*Instructions for the task*
Convert the lines below into a numbered list, omitting every blank line.

----- Material -----

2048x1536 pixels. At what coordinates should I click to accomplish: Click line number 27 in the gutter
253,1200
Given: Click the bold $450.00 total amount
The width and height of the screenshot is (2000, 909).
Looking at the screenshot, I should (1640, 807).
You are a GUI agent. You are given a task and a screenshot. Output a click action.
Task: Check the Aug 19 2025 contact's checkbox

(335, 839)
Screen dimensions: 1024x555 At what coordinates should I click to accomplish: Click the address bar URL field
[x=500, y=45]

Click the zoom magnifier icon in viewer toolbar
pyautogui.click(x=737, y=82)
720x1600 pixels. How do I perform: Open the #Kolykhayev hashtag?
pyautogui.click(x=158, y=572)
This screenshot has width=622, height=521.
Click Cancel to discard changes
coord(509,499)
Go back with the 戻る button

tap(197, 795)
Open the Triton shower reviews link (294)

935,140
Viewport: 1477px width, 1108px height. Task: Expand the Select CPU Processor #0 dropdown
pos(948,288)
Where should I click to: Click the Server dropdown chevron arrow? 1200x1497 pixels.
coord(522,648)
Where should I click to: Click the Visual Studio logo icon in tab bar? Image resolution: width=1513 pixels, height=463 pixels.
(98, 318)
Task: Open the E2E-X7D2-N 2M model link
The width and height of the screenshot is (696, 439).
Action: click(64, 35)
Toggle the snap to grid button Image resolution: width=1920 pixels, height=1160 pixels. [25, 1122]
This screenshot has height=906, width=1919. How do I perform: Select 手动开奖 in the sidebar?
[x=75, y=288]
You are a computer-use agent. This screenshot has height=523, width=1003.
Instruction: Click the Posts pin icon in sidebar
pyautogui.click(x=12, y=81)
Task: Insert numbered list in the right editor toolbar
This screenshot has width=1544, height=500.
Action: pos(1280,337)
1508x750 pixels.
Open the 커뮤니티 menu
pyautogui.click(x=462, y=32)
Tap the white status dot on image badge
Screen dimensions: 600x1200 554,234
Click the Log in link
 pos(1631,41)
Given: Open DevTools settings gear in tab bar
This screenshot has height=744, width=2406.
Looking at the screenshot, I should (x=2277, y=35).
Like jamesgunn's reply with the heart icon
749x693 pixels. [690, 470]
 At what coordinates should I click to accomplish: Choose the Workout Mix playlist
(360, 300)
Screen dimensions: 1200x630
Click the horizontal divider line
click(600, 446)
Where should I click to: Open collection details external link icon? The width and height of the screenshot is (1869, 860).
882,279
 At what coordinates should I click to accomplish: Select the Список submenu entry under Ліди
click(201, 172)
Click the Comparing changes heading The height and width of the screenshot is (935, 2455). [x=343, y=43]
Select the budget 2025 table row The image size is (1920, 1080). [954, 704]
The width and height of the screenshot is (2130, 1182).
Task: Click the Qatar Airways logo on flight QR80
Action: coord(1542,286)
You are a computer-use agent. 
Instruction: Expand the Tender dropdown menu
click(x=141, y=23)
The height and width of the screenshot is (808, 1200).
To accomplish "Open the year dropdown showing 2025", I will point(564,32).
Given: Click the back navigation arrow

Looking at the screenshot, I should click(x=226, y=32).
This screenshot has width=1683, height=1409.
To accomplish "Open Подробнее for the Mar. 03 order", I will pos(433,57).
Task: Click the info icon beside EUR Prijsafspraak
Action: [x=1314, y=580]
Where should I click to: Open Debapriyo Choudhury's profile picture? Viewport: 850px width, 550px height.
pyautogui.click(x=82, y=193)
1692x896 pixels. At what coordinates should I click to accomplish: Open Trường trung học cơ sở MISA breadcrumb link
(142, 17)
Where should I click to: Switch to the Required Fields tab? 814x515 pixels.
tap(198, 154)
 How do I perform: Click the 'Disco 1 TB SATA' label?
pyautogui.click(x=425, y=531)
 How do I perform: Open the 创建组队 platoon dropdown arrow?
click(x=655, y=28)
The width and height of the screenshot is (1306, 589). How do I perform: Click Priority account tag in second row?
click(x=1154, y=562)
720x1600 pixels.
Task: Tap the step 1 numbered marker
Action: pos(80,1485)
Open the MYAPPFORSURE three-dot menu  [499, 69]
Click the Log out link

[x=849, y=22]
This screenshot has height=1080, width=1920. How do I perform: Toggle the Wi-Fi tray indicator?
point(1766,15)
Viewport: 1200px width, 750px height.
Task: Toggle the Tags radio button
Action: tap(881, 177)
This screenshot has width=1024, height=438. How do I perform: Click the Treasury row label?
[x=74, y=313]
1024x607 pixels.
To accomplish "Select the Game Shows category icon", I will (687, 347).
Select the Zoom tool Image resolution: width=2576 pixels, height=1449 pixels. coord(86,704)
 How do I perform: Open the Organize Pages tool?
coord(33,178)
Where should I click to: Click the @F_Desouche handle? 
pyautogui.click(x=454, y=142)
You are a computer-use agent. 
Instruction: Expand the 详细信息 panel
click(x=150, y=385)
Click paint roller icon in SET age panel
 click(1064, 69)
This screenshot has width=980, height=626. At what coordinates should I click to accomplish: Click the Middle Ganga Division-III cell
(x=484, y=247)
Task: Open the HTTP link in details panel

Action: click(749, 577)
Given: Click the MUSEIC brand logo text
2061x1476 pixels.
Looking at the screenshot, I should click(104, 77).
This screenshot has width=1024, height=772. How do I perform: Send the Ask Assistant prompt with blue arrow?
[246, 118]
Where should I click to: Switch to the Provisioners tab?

-----

*Result for this task*
1. 2048x1536 pixels. At what coordinates should I click to accomplish: Click line number 27 in the gutter
2. 253,1200
3. Given: Click the bold $450.00 total amount
4. The width and height of the screenshot is (2000, 909).
5. Looking at the screenshot, I should (1640, 807).
6. You are a GUI agent. You are given a task and a screenshot. Output a click action.
7. Task: Check the Aug 19 2025 contact's checkbox
8. (335, 839)
9. Screen dimensions: 1024x555 At what coordinates should I click to accomplish: Click the address bar URL field
10. [x=500, y=45]
11. Click the zoom magnifier icon in viewer toolbar
12. pyautogui.click(x=737, y=82)
13. 720x1600 pixels. How do I perform: Open the #Kolykhayev hashtag?
14. pyautogui.click(x=158, y=572)
15. This screenshot has width=622, height=521.
16. Click Cancel to discard changes
17. coord(509,499)
18. Go back with the 戻る button
19. tap(197, 795)
20. Open the Triton shower reviews link (294)
21. 935,140
22. Viewport: 1477px width, 1108px height. Task: Expand the Select CPU Processor #0 dropdown
23. pos(948,288)
24. Where should I click to: Click the Server dropdown chevron arrow? 1200x1497 pixels.
25. coord(522,648)
26. Where should I click to: Click the Visual Studio logo icon in tab bar? Image resolution: width=1513 pixels, height=463 pixels.
27. (98, 318)
28. Task: Open the E2E-X7D2-N 2M model link
29. The width and height of the screenshot is (696, 439).
30. Action: click(64, 35)
31. Toggle the snap to grid button Image resolution: width=1920 pixels, height=1160 pixels. [25, 1122]
32. This screenshot has height=906, width=1919. How do I perform: Select 手动开奖 in the sidebar?
33. [x=75, y=288]
34. You are a computer-use agent. This screenshot has height=523, width=1003.
35. Instruction: Click the Posts pin icon in sidebar
36. pyautogui.click(x=12, y=81)
37. Task: Insert numbered list in the right editor toolbar
38. This screenshot has width=1544, height=500.
39. Action: pos(1280,337)
40. 1508x750 pixels.
41. Open the 커뮤니티 menu
42. pyautogui.click(x=462, y=32)
43. Tap the white status dot on image badge
44. Screen dimensions: 600x1200 554,234
45. Click the Log in link
46.  pos(1631,41)
47. Given: Open DevTools settings gear in tab bar
48. This screenshot has height=744, width=2406.
49. Looking at the screenshot, I should (x=2277, y=35).
50. Like jamesgunn's reply with the heart icon
51. 749x693 pixels. [690, 470]
52.  At what coordinates should I click to accomplish: Choose the Workout Mix playlist
53. (360, 300)
54. Screen dimensions: 1200x630
55. Click the horizontal divider line
56. click(600, 446)
57. Where should I click to: Open collection details external link icon? The width and height of the screenshot is (1869, 860).
58. 882,279
59.  At what coordinates should I click to accomplish: Select the Список submenu entry under Ліди
60. click(201, 172)
61. Click the Comparing changes heading The height and width of the screenshot is (935, 2455). [x=343, y=43]
62. Select the budget 2025 table row The image size is (1920, 1080). [954, 704]
63. The width and height of the screenshot is (2130, 1182).
64. Task: Click the Qatar Airways logo on flight QR80
65. Action: coord(1542,286)
66. You are a computer-use agent. 
67. Instruction: Expand the Tender dropdown menu
68. click(x=141, y=23)
69. The height and width of the screenshot is (808, 1200).
70. To accomplish "Open the year dropdown showing 2025", I will point(564,32).
71. Given: Click the back navigation arrow
72. Looking at the screenshot, I should click(x=226, y=32).
73. This screenshot has width=1683, height=1409.
74. To accomplish "Open Подробнее for the Mar. 03 order", I will pos(433,57).
75. Task: Click the info icon beside EUR Prijsafspraak
76. Action: [x=1314, y=580]
77. Where should I click to: Open Debapriyo Choudhury's profile picture? Viewport: 850px width, 550px height.
78. pyautogui.click(x=82, y=193)
79. 1692x896 pixels. At what coordinates should I click to accomplish: Open Trường trung học cơ sở MISA breadcrumb link
80. (142, 17)
81. Where should I click to: Switch to the Required Fields tab? 814x515 pixels.
82. tap(198, 154)
83.  How do I perform: Click the 'Disco 1 TB SATA' label?
84. pyautogui.click(x=425, y=531)
85.  How do I perform: Open the 创建组队 platoon dropdown arrow?
86. click(x=655, y=28)
87. The width and height of the screenshot is (1306, 589). How do I perform: Click Priority account tag in second row?
88. click(x=1154, y=562)
89. 720x1600 pixels.
90. Task: Tap the step 1 numbered marker
91. Action: pos(80,1485)
92. Open the MYAPPFORSURE three-dot menu  [499, 69]
93. Click the Log out link
94. [x=849, y=22]
95. This screenshot has height=1080, width=1920. How do I perform: Toggle the Wi-Fi tray indicator?
96. point(1766,15)
97. Viewport: 1200px width, 750px height.
98. Task: Toggle the Tags radio button
99. Action: tap(881, 177)
100. This screenshot has width=1024, height=438. How do I perform: Click the Treasury row label?
101. [x=74, y=313]
102. 1024x607 pixels.
103. To accomplish "Select the Game Shows category icon", I will (687, 347).
104. Select the Zoom tool Image resolution: width=2576 pixels, height=1449 pixels. coord(86,704)
105.  How do I perform: Open the Organize Pages tool?
106. coord(33,178)
107. Where should I click to: Click the @F_Desouche handle? 
108. pyautogui.click(x=454, y=142)
109. You are a computer-use agent. 
110. Instruction: Expand the 详细信息 panel
111. click(x=150, y=385)
112. Click paint roller icon in SET age panel
113.  click(1064, 69)
114. This screenshot has width=980, height=626. At what coordinates should I click to accomplish: Click the Middle Ganga Division-III cell
115. (x=484, y=247)
116. Task: Open the HTTP link in details panel
117. Action: click(749, 577)
118. Given: Click the MUSEIC brand logo text
119. 2061x1476 pixels.
120. Looking at the screenshot, I should click(104, 77).
121. This screenshot has width=1024, height=772. How do I perform: Send the Ask Assistant prompt with blue arrow?
122. [246, 118]
123. Where should I click to: Switch to the Provisioners tab?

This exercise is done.